■ **The problem**: Filter the entries, keeping every line with the string "will".
BEGIN Source information
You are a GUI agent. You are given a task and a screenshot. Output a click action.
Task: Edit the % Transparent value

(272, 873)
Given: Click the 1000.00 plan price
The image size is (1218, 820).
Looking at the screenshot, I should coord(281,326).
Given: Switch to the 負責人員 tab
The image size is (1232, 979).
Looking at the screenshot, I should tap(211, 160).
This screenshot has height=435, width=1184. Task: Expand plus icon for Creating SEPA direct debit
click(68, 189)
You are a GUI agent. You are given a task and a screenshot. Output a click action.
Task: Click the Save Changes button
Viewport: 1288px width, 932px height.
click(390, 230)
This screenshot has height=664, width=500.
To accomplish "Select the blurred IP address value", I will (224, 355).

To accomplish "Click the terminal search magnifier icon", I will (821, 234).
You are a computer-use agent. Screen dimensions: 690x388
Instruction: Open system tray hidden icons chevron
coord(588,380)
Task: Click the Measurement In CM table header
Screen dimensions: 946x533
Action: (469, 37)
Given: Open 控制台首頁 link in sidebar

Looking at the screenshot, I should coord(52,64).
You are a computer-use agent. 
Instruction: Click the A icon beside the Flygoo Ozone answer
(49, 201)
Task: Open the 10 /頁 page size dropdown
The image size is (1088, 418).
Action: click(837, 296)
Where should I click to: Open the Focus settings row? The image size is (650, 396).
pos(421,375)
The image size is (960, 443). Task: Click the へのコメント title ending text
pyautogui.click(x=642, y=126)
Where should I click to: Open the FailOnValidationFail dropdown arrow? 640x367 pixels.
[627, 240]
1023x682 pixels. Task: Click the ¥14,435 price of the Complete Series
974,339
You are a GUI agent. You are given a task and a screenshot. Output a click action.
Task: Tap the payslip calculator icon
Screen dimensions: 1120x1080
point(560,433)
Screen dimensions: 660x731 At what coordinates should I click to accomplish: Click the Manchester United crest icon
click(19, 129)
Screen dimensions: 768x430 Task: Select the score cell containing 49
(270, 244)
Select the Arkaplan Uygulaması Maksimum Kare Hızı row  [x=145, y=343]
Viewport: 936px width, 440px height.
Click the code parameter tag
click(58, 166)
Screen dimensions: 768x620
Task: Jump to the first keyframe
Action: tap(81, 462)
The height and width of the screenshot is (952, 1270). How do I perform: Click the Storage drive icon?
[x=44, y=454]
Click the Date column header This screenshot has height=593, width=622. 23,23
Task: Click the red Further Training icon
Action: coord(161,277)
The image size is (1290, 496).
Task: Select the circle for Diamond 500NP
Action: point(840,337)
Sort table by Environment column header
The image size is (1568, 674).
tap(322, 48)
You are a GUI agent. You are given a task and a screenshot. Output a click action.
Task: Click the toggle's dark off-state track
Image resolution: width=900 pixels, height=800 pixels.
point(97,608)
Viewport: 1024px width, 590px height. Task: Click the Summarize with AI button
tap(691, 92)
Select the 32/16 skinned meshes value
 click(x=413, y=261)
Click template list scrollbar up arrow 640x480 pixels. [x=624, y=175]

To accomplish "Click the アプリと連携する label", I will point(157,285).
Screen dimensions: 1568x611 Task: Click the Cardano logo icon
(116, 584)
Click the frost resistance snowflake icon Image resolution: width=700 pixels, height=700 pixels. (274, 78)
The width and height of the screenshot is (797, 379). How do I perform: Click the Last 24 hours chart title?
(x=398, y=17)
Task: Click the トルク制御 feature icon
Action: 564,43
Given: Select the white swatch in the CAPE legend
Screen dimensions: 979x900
END Source information
■ **Answer space**:
To accomplish "Select the blurred IP address value", I will (224, 355).
To accomplish "Click the terminal search magnifier icon", I will (821, 234).
To accomplish "Click the アプリと連携する label", I will point(157,285).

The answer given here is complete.